Excerpted records —
*****

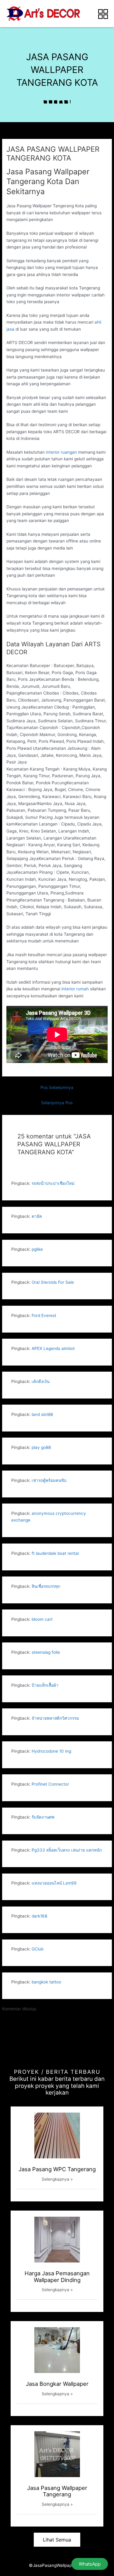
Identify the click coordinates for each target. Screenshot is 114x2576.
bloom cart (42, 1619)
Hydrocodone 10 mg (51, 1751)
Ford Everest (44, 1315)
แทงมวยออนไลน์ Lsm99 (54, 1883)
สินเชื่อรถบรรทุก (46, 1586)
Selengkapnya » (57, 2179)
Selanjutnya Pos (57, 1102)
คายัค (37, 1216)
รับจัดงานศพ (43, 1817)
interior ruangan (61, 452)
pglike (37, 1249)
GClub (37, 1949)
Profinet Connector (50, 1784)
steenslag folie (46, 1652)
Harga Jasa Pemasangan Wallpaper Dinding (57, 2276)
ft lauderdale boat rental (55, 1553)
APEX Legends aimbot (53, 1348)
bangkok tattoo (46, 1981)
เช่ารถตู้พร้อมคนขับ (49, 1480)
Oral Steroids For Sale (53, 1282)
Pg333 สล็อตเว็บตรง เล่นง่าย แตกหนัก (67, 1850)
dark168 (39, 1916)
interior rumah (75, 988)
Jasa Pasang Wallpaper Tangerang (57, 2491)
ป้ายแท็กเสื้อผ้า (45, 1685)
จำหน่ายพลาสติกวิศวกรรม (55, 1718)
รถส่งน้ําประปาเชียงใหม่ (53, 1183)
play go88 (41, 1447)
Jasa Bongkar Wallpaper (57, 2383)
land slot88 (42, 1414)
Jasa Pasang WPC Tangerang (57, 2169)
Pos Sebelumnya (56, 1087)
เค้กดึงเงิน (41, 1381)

*****

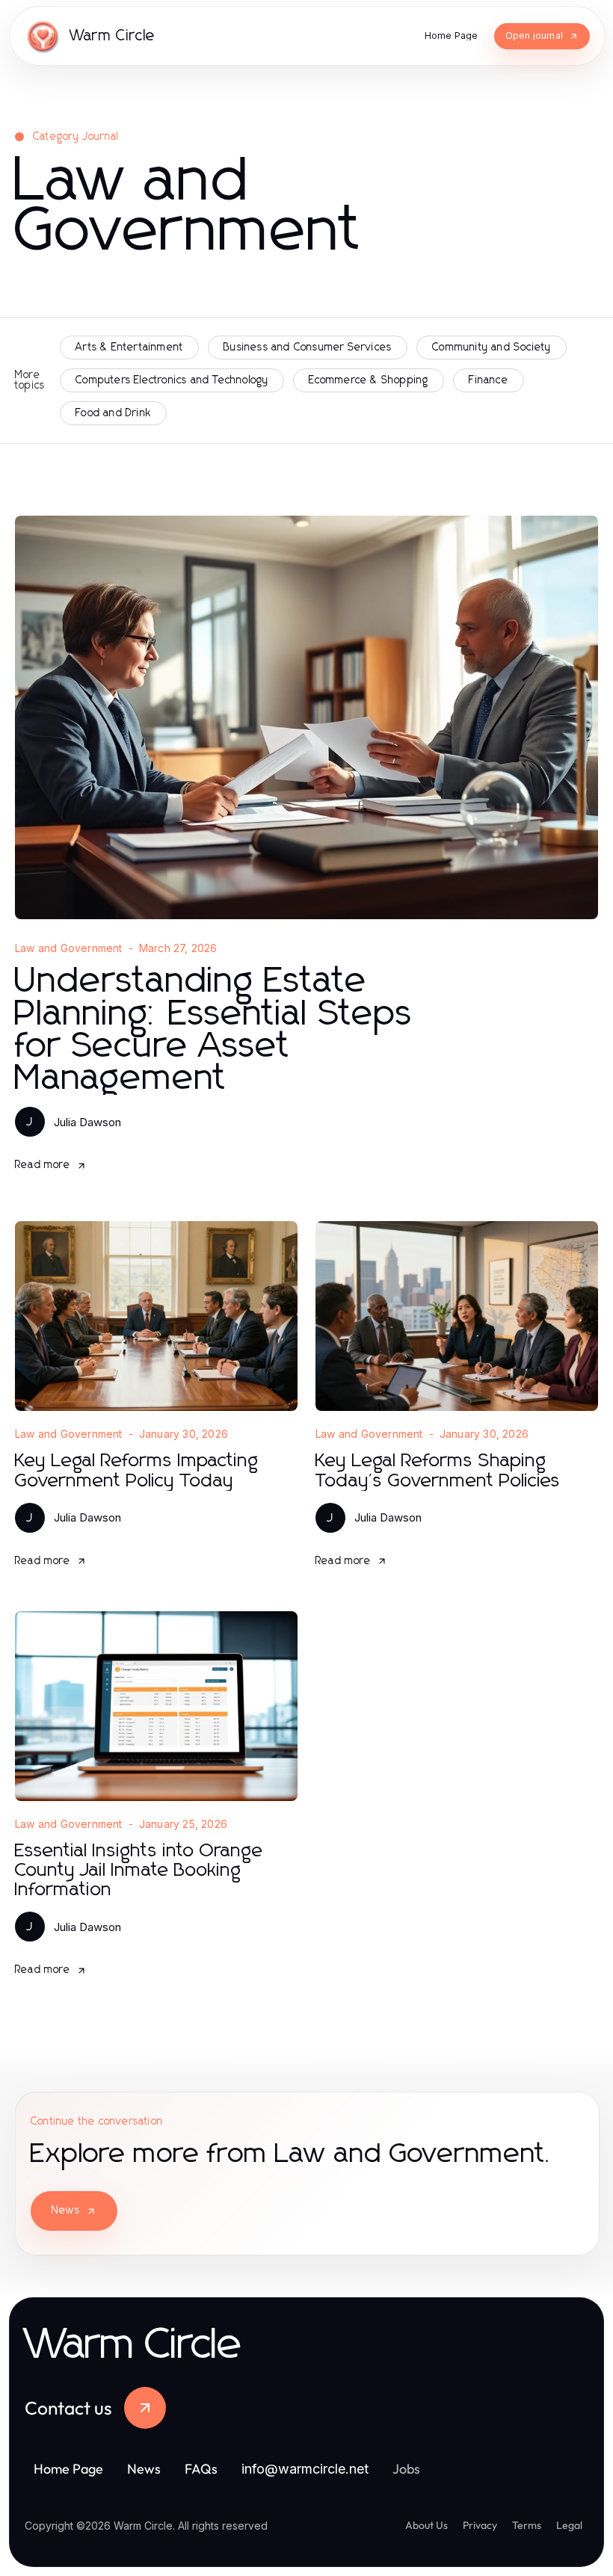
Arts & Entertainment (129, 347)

*****

Task objective —
In the listing above, find every line with the string "Wallpaper" and state how many there are, with no other words.

Answer space —
3